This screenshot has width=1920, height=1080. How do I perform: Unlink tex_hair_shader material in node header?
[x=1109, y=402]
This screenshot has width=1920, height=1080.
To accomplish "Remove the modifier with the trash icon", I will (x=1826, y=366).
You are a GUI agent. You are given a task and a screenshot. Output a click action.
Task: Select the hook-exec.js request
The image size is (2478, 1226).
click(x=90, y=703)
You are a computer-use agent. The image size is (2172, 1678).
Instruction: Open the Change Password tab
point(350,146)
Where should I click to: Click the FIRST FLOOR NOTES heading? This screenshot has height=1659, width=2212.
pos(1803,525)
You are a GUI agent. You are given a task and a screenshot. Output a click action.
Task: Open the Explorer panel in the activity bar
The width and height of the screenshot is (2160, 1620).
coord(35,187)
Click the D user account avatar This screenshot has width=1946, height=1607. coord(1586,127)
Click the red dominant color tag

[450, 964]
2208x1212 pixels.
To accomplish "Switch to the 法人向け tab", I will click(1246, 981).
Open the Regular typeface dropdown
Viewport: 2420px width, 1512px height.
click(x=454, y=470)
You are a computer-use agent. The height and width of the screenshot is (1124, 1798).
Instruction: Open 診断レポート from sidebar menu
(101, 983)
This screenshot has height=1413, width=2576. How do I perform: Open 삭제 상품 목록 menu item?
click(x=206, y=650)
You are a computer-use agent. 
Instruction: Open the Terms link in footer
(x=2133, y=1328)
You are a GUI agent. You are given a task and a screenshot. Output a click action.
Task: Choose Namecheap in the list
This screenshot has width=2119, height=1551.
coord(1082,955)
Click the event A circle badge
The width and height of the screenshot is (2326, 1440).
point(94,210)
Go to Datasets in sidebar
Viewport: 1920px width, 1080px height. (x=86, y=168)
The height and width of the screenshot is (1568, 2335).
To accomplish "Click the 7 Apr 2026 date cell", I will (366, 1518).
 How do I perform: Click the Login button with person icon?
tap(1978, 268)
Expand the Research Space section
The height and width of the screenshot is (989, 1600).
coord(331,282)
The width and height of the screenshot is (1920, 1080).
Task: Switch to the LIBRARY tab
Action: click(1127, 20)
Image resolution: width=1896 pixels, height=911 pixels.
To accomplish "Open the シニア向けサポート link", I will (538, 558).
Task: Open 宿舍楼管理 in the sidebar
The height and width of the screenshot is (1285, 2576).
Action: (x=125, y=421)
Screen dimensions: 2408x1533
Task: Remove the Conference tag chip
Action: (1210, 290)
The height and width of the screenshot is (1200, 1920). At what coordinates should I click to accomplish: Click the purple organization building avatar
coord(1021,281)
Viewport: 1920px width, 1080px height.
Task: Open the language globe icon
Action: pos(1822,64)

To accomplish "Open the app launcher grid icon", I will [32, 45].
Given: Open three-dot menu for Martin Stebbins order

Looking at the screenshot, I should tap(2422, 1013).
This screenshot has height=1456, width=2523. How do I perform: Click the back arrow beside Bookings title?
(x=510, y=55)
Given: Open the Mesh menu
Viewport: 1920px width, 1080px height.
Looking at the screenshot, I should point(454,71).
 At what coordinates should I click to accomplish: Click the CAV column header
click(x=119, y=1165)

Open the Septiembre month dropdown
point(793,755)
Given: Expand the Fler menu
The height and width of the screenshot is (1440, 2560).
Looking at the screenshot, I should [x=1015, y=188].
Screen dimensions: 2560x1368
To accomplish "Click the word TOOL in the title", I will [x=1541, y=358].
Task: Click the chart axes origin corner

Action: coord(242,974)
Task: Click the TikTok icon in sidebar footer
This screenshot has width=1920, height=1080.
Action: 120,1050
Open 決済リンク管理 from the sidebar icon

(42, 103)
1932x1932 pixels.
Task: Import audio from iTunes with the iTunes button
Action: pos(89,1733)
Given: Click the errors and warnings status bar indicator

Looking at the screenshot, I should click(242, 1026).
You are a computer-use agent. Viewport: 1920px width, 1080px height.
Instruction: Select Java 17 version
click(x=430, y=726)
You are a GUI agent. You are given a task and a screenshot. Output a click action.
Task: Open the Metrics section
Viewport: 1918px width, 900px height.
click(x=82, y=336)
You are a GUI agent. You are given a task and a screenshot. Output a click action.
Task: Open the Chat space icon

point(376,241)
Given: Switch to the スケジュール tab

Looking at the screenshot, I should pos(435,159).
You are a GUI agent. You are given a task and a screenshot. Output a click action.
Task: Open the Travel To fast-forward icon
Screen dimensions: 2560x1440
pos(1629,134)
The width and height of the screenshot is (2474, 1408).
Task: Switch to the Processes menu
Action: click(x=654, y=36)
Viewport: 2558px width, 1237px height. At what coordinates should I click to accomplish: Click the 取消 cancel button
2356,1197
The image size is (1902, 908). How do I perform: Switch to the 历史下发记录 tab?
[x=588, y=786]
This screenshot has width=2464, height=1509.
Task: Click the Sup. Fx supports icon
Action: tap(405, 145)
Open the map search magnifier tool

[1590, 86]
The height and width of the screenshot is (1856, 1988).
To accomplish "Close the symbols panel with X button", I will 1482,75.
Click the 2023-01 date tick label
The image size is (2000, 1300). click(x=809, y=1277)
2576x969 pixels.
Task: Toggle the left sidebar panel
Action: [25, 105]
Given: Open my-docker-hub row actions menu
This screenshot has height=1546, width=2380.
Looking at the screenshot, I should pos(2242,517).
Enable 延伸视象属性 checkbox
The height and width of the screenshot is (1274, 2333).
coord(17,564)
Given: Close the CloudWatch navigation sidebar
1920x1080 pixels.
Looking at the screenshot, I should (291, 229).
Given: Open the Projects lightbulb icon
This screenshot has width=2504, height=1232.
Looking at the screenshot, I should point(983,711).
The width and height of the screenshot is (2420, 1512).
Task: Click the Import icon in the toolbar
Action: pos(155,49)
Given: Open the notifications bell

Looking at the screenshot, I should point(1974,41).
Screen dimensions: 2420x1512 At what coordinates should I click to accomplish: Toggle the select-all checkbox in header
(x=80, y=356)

━━━━━━━━━━

- _Your goal_
Return every line holding the word "Expand" from the records.

- _Response box_
Expand the Research Space section
Given: Expand the Fler menu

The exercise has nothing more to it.